The Department of Applied Mathematics weekly seminar is given by scholars and researchers working in applied mathematics, broadly interpreted.
Title: Taming The Curse of Dimensionality to Enable ‘First Principle’ Optimal Design in Fusion Energy
Abstract: Recent advances at the National Ignition Facility and their achievement of thermal nuclear burn on December 5th of 2022 represents a great achievement and an exciting advancement in the state of fusion energy systems. A close synergy between simulation, theory, and experiment, (including data assimilation) led to this advance. However, if we were to seek to design a new device of this kind in a new operating point outside parameters covered by the experiments, we lack ‘first principle’ predictive capabilities that would enable design of such systems. This is because inertial confined fusion systems, as well as magnetically confined fusion systems, are far from the equilibrium state and can span many plasma regimes within the device during the evolution of the plasma.
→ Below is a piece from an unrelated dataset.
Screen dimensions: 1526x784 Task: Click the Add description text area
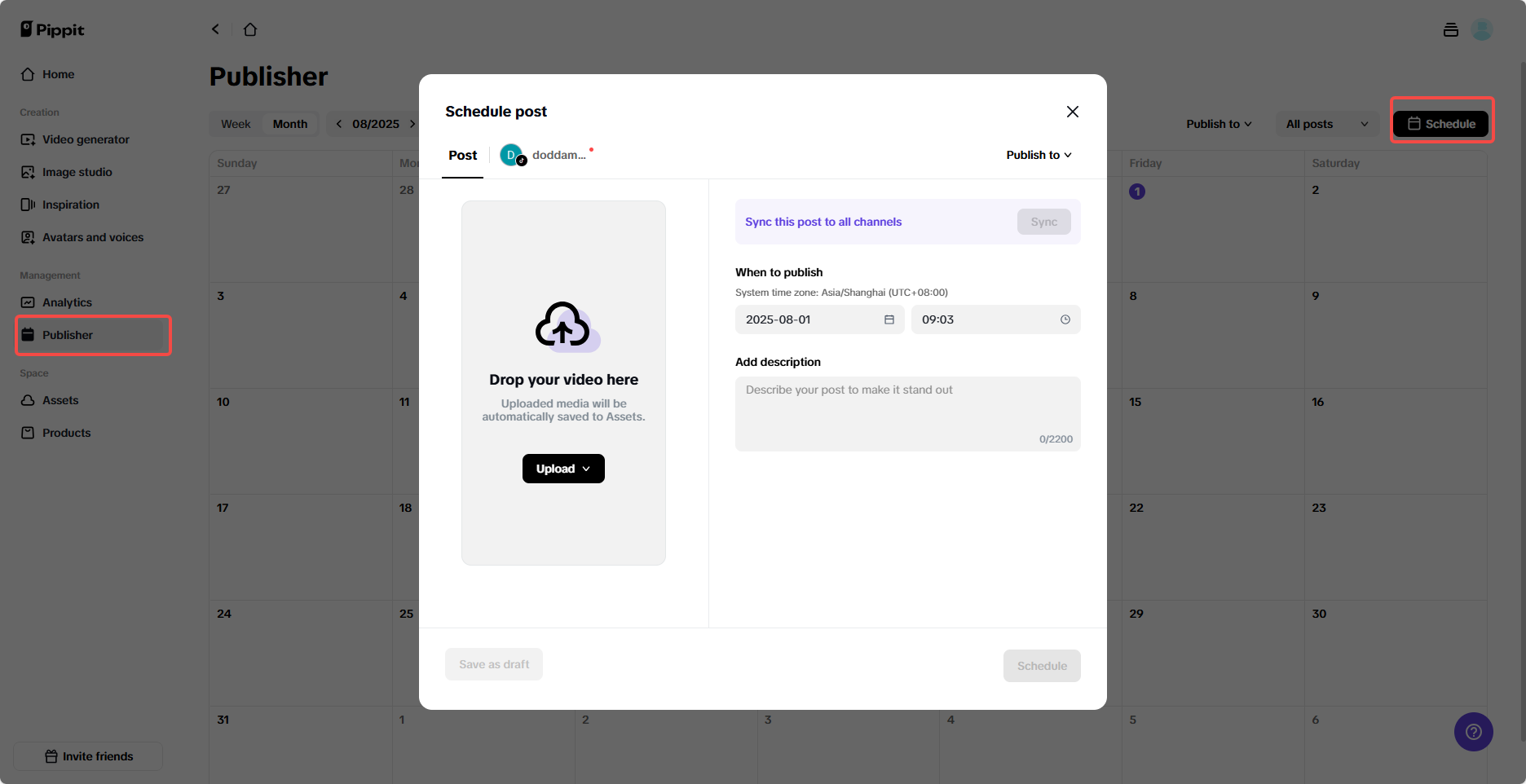click(908, 414)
Behind all of these challenges in building effective ‘first principle’ models is the curse of dimensionality. To address this fundamental challenge, the Center for Hierarchical and Robust Modeling of Non-Equilibrium Transport (CHaRMNET) was created. CHaRMNET is one of only 4 DoE funded Mathematical Multifaceted Integrated Capability Centers (MMICC). CHaRMNET seeks to develop the mathematical tools that will enable the inclusion of ‘first principle’ effects within the optimal design loop of fusion energy systems. CHaRMNET seeks to build a first-of-its-kind holistic approach that will exploit structure within models to mitigate the curse of dimensionality and to bridge a wide range of length and time scales in plasma science. The curse of dimensionality is a critical challenge that is pervasive throughout computational science and refers to the observation that the resources needed to solve a problem on a computer scale exponentially with the dimension of the problem. Fundamental plasma models are seven-dimensional and are presently computationally intractable (with existing mathematical methods and computational resources) to drive optimization and uncertainty quantification at the engineering scale of plasma systems.
To achieve our goals, CHaRMNET has four synergistic thrusts: ‘Beyond Forward Simulation’, development of new theory for UQ and optimization with ensembles of models; ‘Multi-Scale Modeling’, development of structure preserving surrogates; ‘Simulation Acceleration’, development of structure preserving sparce representations and blended computing; and ‘Self-Consistency’, development of structure preserving and asymptotic preserving discretization’s. In this talk, I will give an overview of these four key thrusts, and how they interact. Next I will focus on one area, the teams work on Multi-Scale Modeling. This will include an overview of our recent work on structure preserving ML surrogates for closure of moment expansions of kinetic systems and the outlook for this approach. I will conclude with pointing to next steps and challenges that are on the horizon for the team.